Weatherguard filed a complaint with the Arizona Registrar of Contractors (ROC), claiming that Twin Peaks’ failure to pay violated A.R.S. § 32-1154(A)(11), which requires a contractor to pay a subcontractor “when due for materials or services rendered in connection with the licensee's operations as a contractor.”

At the ensuing hearing, Twin Peaks asked the administrative law judge (ALJ) to dismiss Weatherguard’s claim, arguing that Weatherguard was not properly licensed for the Bisbee project and, thus, per A.R.S. § 32-1153, was not entitled to bring an action to collect for its work. (That statute prohibits unlicensed or improperly licensed contractors from using Arizona courts to collect for work performed.)

The ALJ refused to dismiss Weatherguard’s claim, ruling that § 32-1153 “pertains to actions in civil court, not administrative proceedings” such as an ROC complaint. The ALJ ordered Twin Peaks to pay Weatherguard or risk revocation of its license, and the ROC adopted the ALJ’s order.

Twin Peaks asked for a judicial review in Superior Court, where the order was upheld. Twin Peaks then appealed to the Arizona Court of Appeals, which affirmed the lower court’s ruling and, by extension, the ROC order for Twin Peaks to pay the remaining amount owed to Weatherguard.

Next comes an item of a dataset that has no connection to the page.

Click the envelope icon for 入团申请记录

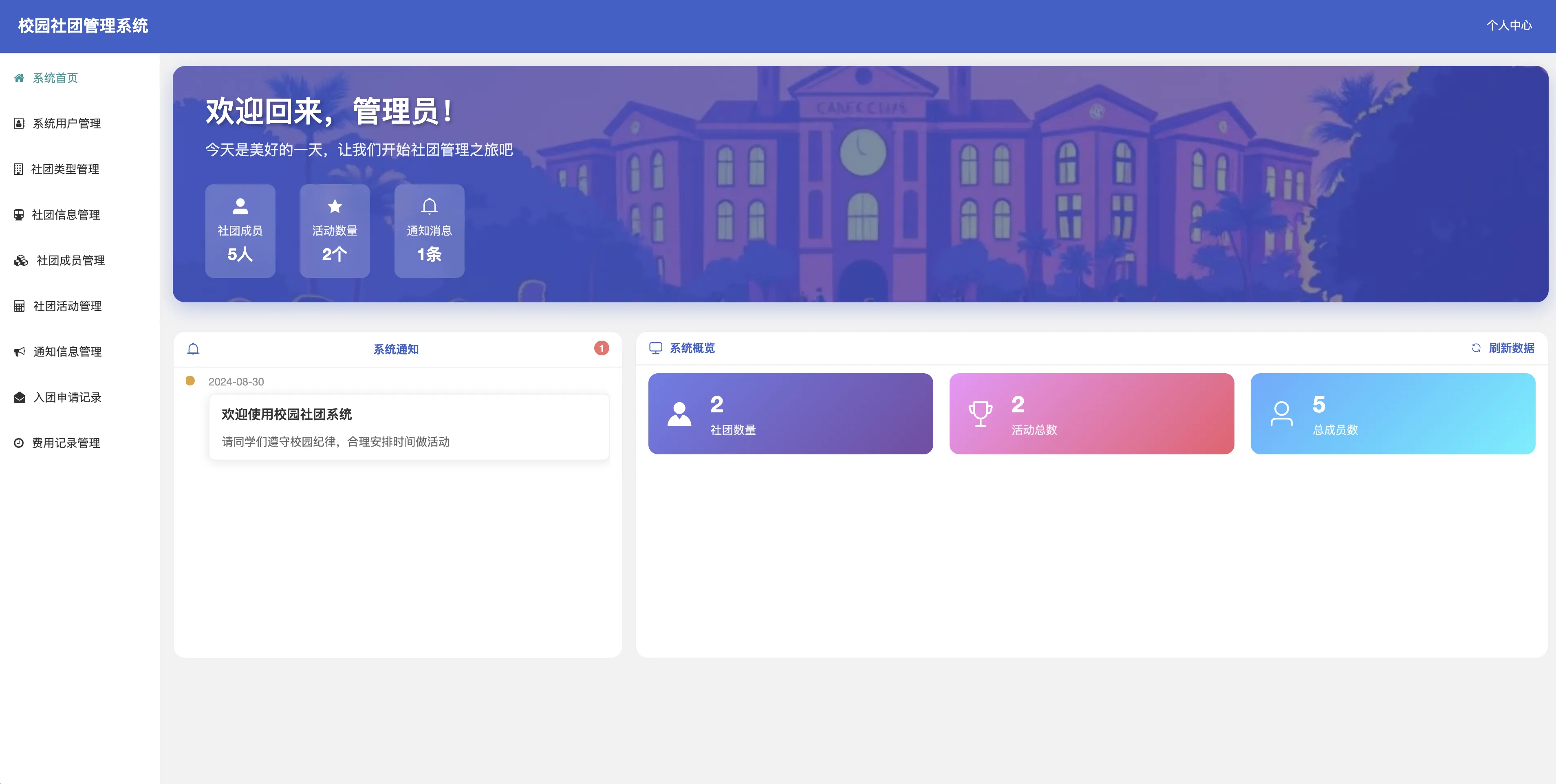coord(19,397)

(In its ruling, the Arizona Court of Appeals noted that Weatherguard was, in fact, properly licensed at all required times. Nevertheless, the Court took the opportunity to affirm that an unlicensed contractor may utilize the ROC administrative process to enforce collection against a licensed contractor.)

Conclusion

The Court of Appeals’ 2007 decision in Twin Peaks Construction v. Weatherguard is a useful reminder to licensed contractors that, while they may be safe from unlicensed subcontractors’ collection efforts in Arizona courts, they remain vulnerable to the dictates of an ROC proceeding.